In this context there was a special significance to U.S. Secretary of State Warren Christopher’s "mini-shuttle" between Jerusalem and Damascus this week in the days prior to Wednesday’s Israel-PLO signing.

The secretary proclaimed "a new, substantive" phase in the Israeli-Syrian negotiating track following his lengthy talks with Syrian President Hafez Assad and Rabin.

But the broader context of the peace process includes other, farther-flung countries as well — though by no means as intensely as it involves Israel and its immediate neighbors.

There was in this respect special importance to this week’s session in Qatar, an oil-rich Persian Gulf emirate that is host to the multilateral negotiations on regional arms control.

That session was a "first" not only in that the official Israeli delegation — led by Gen. David Ivri, director-general of the Defense Ministry — was warmly welcomed in Qatar.

It was just as novel, and hardly less significant, that Qatar allowed Israeli reporters and photographers to accompany the delegation and report back to a fascinated public.

Coming hard on the heels of multilateral water talks in Oman last month, the session in Qatar reinforces the trend toward Israel’s gradual acceptance in the region.

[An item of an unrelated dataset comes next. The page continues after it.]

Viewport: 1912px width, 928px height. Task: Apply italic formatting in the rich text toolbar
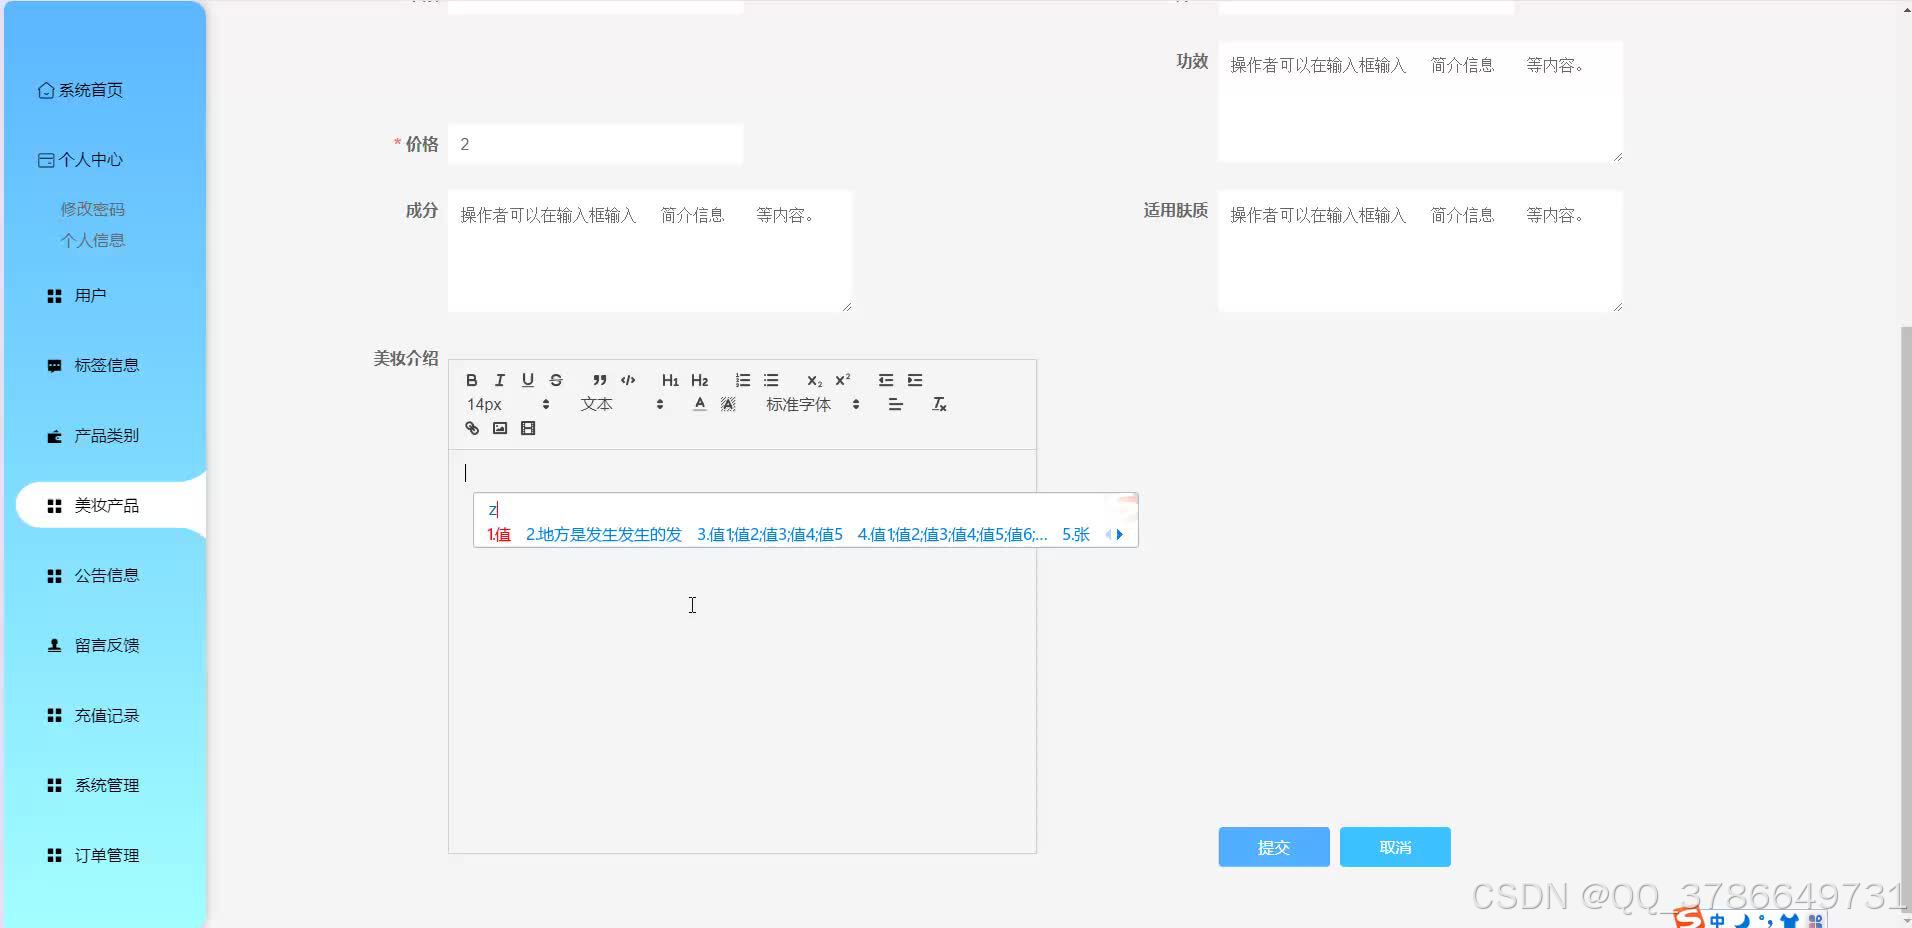coord(499,380)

Meanwhile, Israel’s "enfant terrible," Deputy Foreign Minister Yossi Beilin, was reported Monday in the Israeli daily Ha’aretz as making another one of his controversial statements, this one in reference to the Arab boycott.

The boycott, said Beilin, is effectively dead — a point that perhaps needs little defense, since Israel’s exports to the Arab world are close to $1 billion annually.

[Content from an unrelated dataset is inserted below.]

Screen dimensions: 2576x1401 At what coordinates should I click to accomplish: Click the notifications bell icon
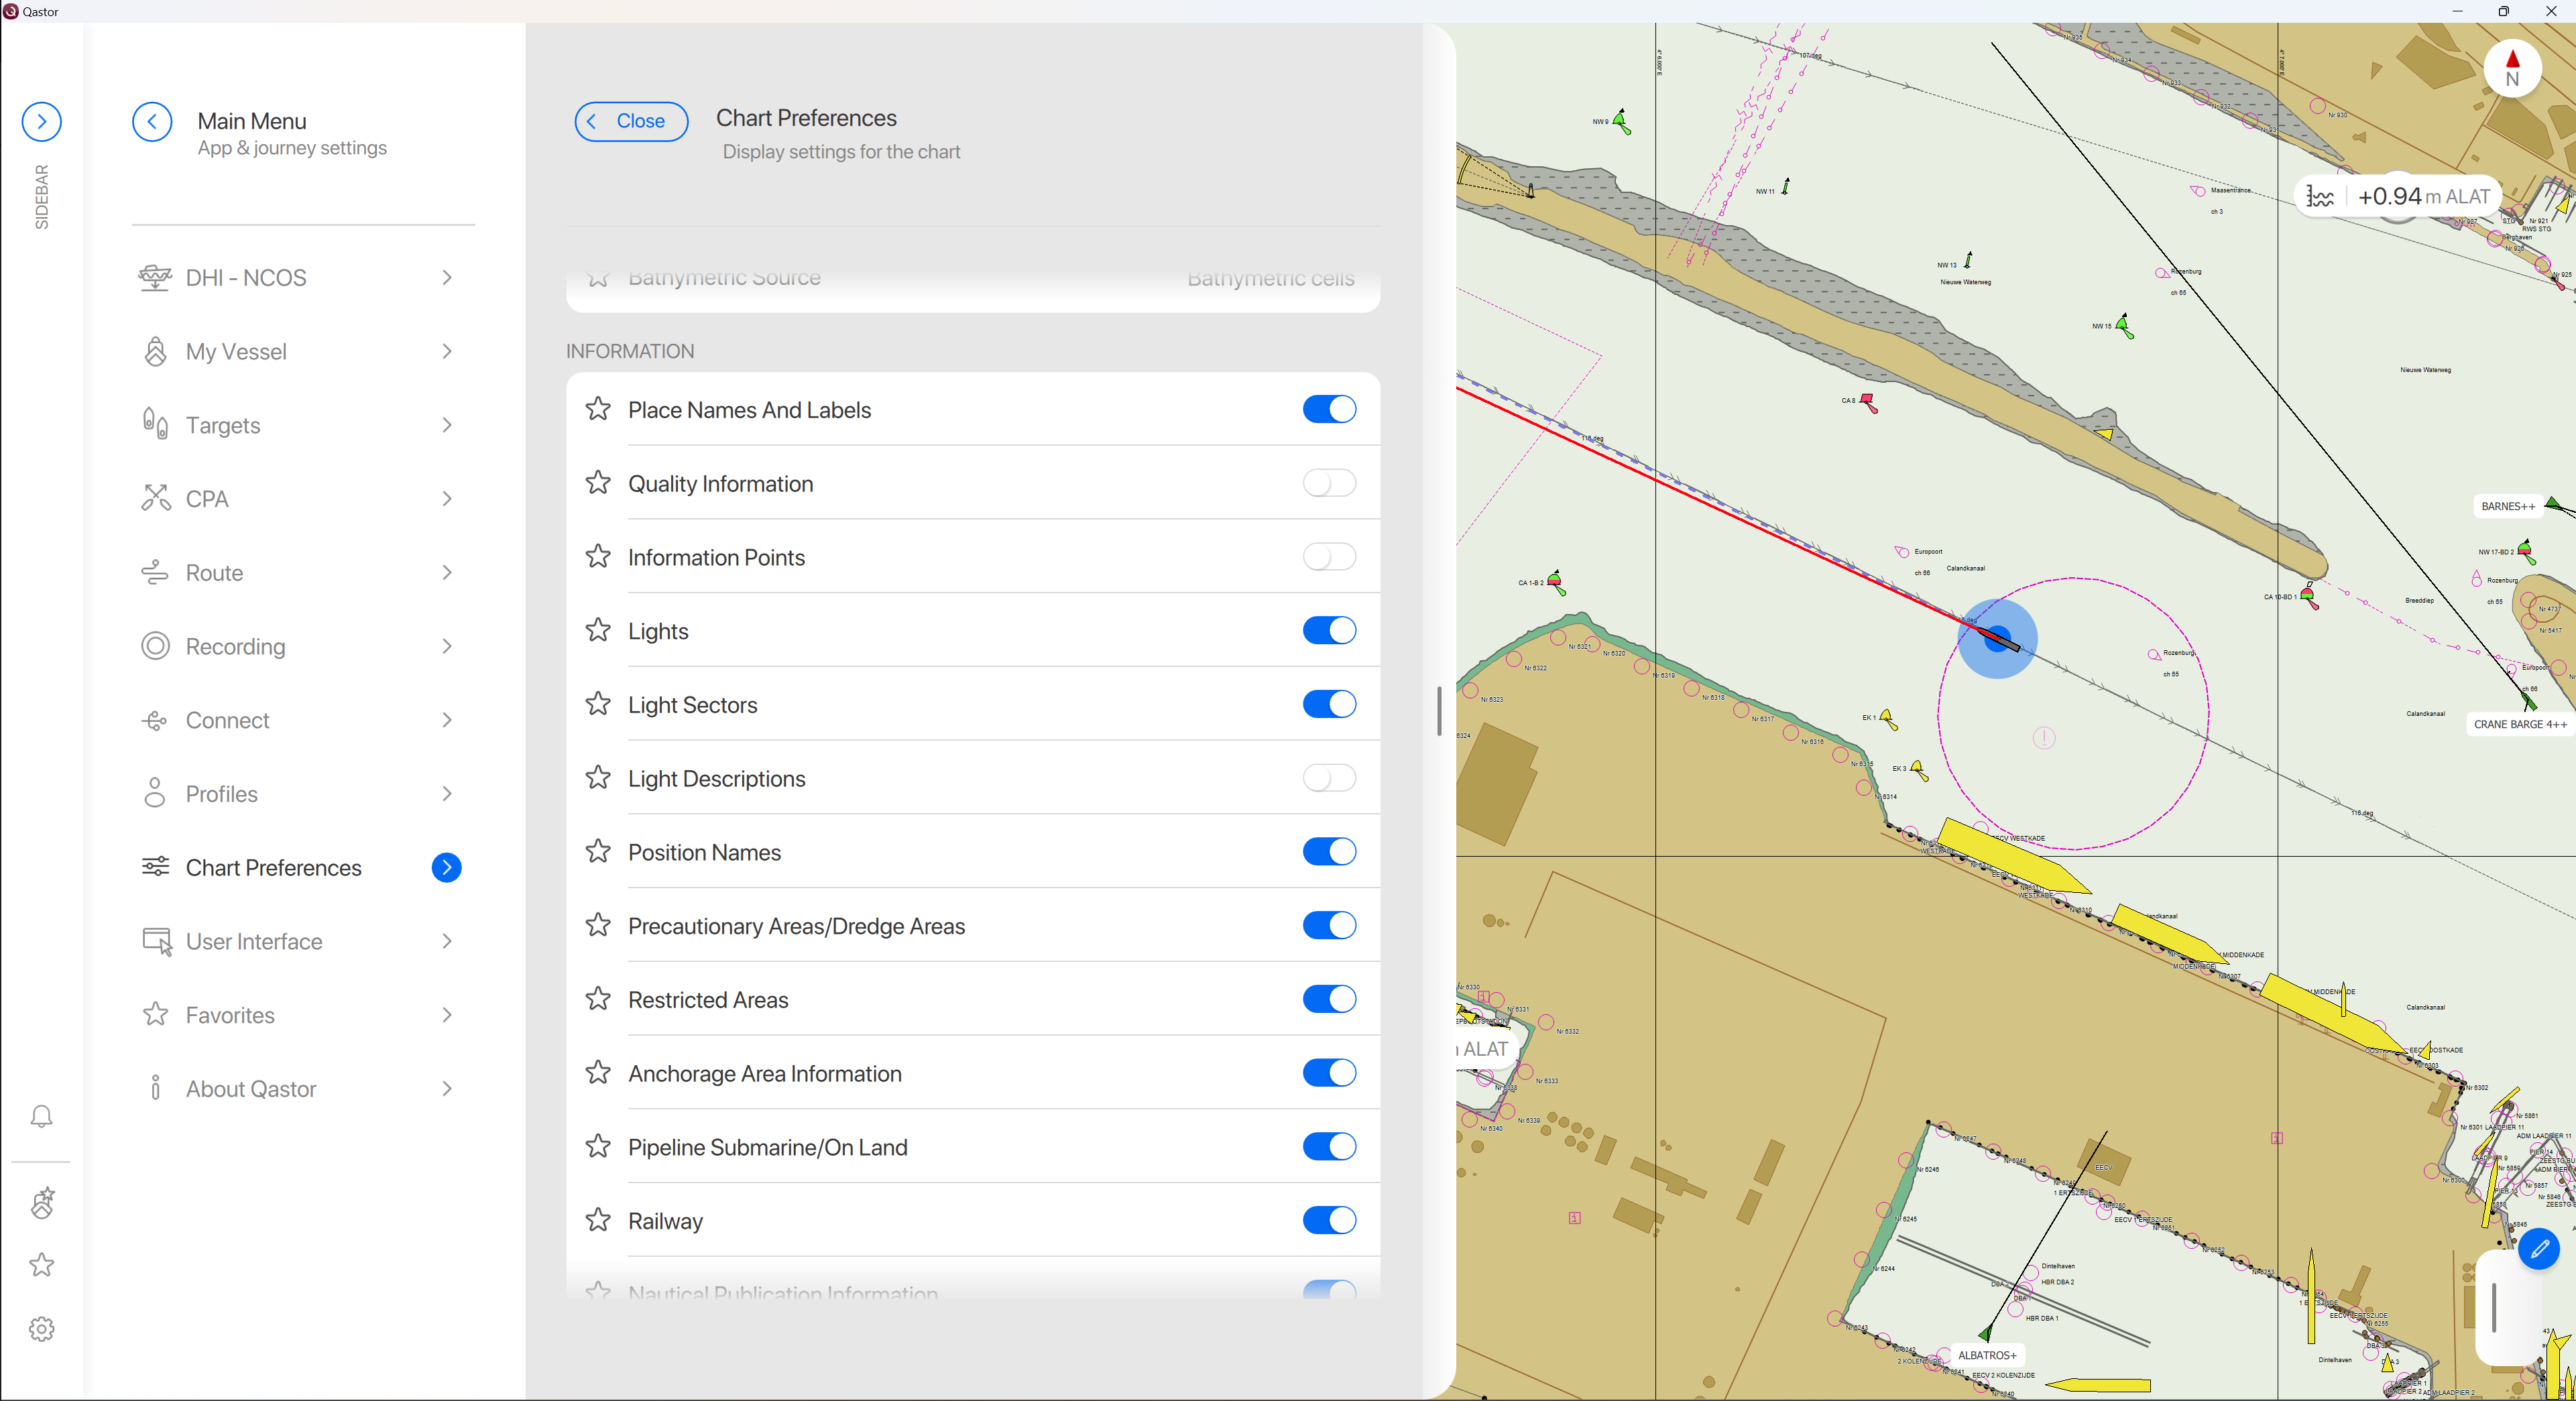pyautogui.click(x=41, y=1116)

Whether Beilin is guilty of over-optimism or not, there is no doubt that for the Israeli government the self-rule accord, coming as it does after many months of nerve-wracking frustrations, marks a new and buoyant point of departure.

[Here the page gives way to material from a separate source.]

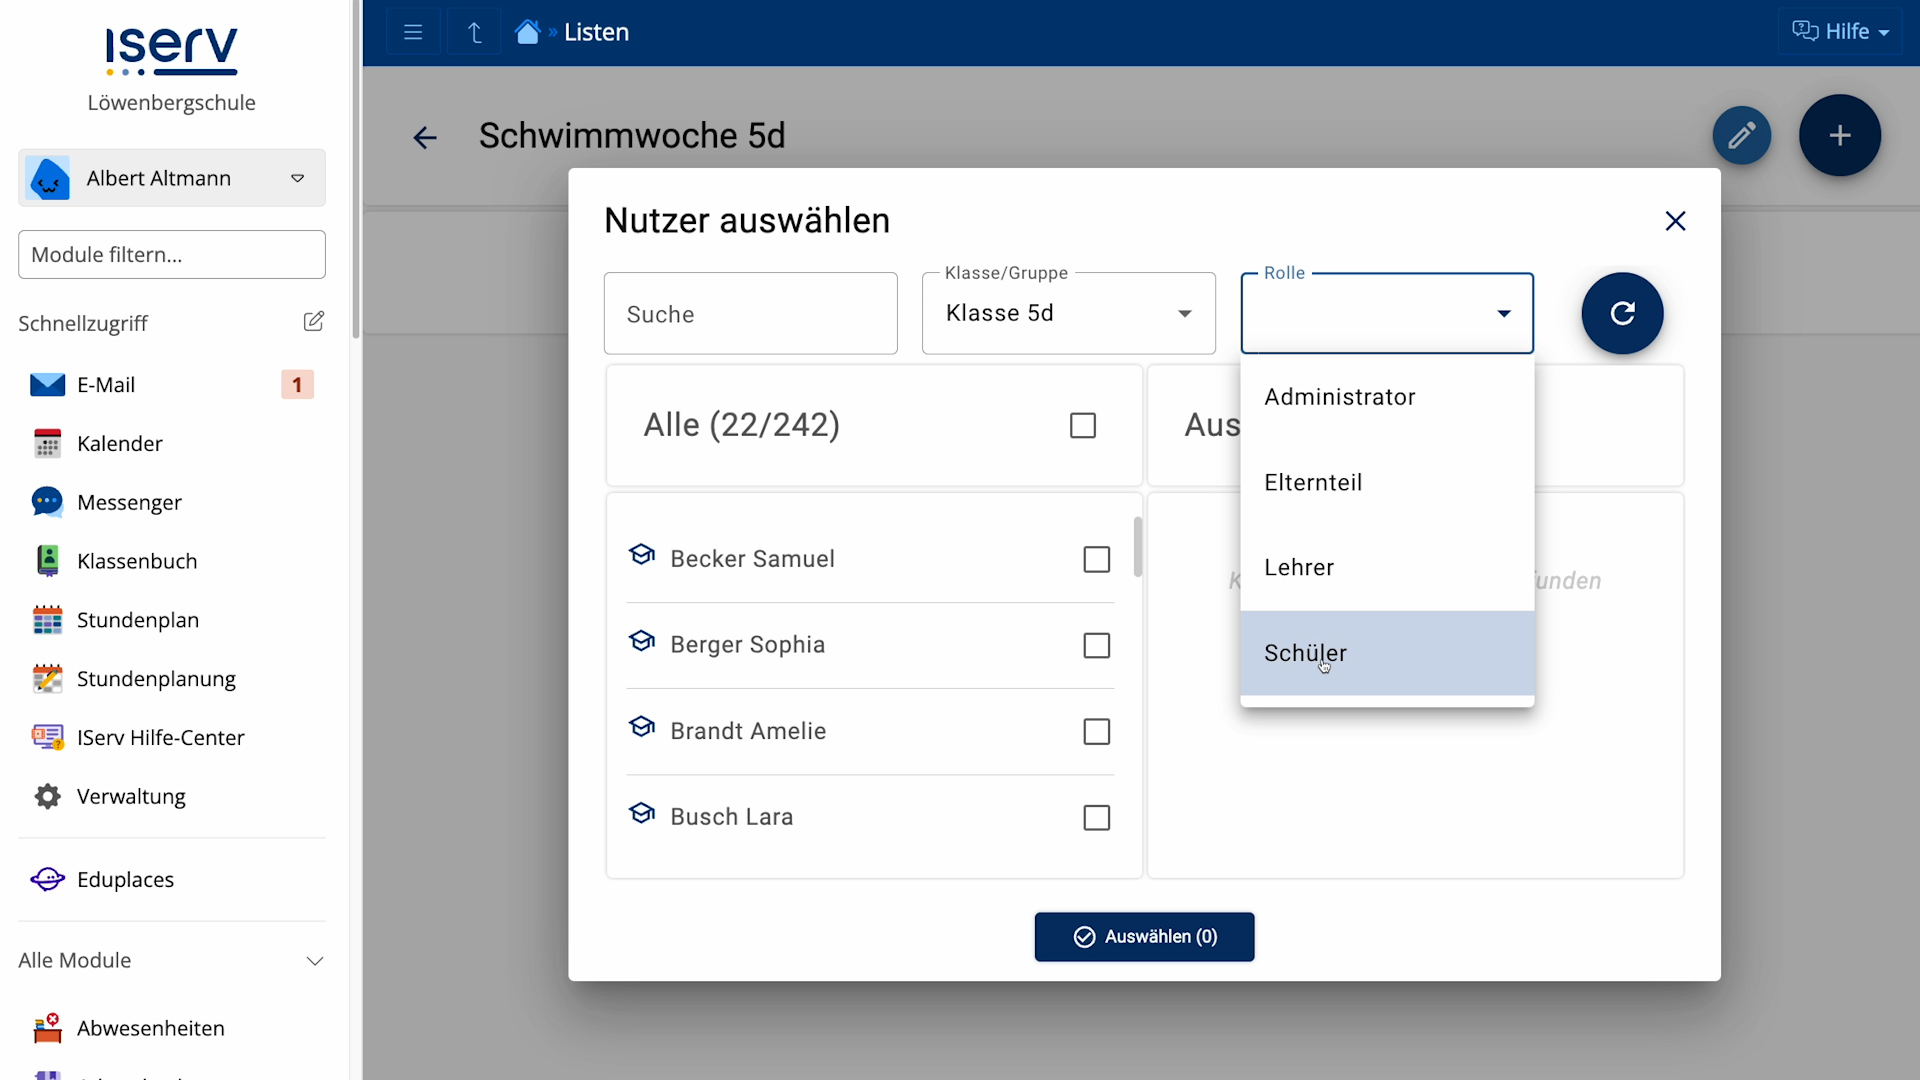The height and width of the screenshot is (1080, 1920).
Task: Tick the Berger Sophia checkbox
Action: [x=1096, y=645]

"The future looks good," Environment Minister Yossi Sarid, one of the five Israeli ministers accompanying Rabin to the Cairo signing ceremony, said Monday.

FORCIBLE OCCUPATION ‘COSTS BLOOD’

Rabin, less given to declaratory bombast, put his position in more somber terms to his Labor Knesset faction Monday.

Forcibly occupying an alien people "costs blood," the premier said, referring to the Palestinian issue.

"I know only too well the dangers of diplomatic stagnation," he said, referring to the talks with Syria. Such stagnation, Rabin warned, could lead to the evolution of a hostile axis linking Damascus to Teheran and Baghdad.

Those possibilities aside, the immediate next worry is the takeover itself of Palestinian authority in Gaza and Jericho.

The IDF has undertaken to complete its withdrawal within 10 days of the signing in Cairo. But a terrorist attack on an IDF patrol near Rafah in Gaza on Monday that left two men badly wounded was a searing reminder of the dangers still facing Israeli troops from rejectionist forces within the Palestinian community.

After the withdrawal, any such attacks from Gaza and Jericho will severely weaken Israeli public support — waning and fragile already — for the peace process.

The PLO has argued that it cannot curb terrorists until it takes direct control of its areas of self-government. This is about to be tested.